The American left, as we’ve had occasion to remark in these pages before, suffers from a paucity of new ideas. Or maybe it’s truer to say it suffers from a surfeit of old ones. In any case, one old idea making the rounds among Democrats these days goes by the moniker “Medicare for All.” The proposal, commonly associated with Sen. Bernie Sanders, involves the abolition of private-sector health insurance in favor of a single-payer system for all Americans like the one the federal government currently provides for Americans 65 and older. It is, in essence, a bigger, more coercive Obamacare.
Nonetheless a sizable number of the new Democratic majority in the House support the idea, as well as about a third of the Democratic caucus in the Senate.
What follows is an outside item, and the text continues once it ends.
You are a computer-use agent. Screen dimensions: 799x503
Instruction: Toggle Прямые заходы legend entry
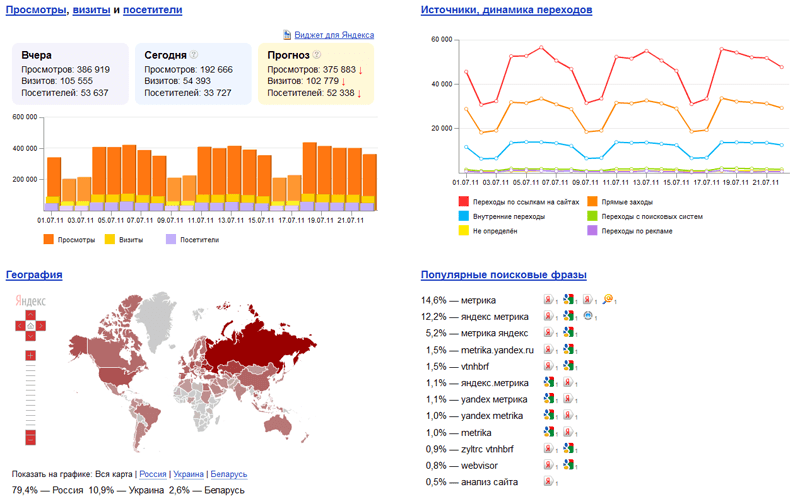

There are at least two major problems with it. The first and most important is that it’s utterly implausible. One study by the libertarian Mercatus Center at George Mason University estimated that expanding Medicare to the whole taxpaying population would cost an additional $32.6 trillion over 10 years. That is—how to put it?—not something the U.S. government, or any government, can afford. Progressives dispute the number but not convincingly.
The other problem with Medicare for All is rather more amusing. One of the Democratic party’s most powerful and reliable constituencies—public-sector unions—is having second thoughts about it. In Albany, New York, state lawmakers are considering a bill that would in essence make the state the sole provider of health insurance to all New York residents—a kind of state-level Medicare for All. But it has suddenly dawned on unions representing government workers that if such a thing were put in place, they would no longer have the power to negotiate generous insurance plans from private-sector providers.
Of course the bill’s supporters claim that under the New York Health Care Act, as it’s called, health insurance benefits would be even more generous than they already are. But union officials are smart enough to know that the government can offer great benefits today and take them away tomorrow. And with no more private-sector providers for union negotiators to shake down and threaten—sorry, negotiate with—the state could unilaterally take away those benefits the next time there’s a budget crunch. No more free massage therapy sessions for state employees, basically.
If there’s one thing The Scrapbook loves, it’s watching Democrats brawl with each other when the consequences of their dumb ideas become reality. Pass the popcorn.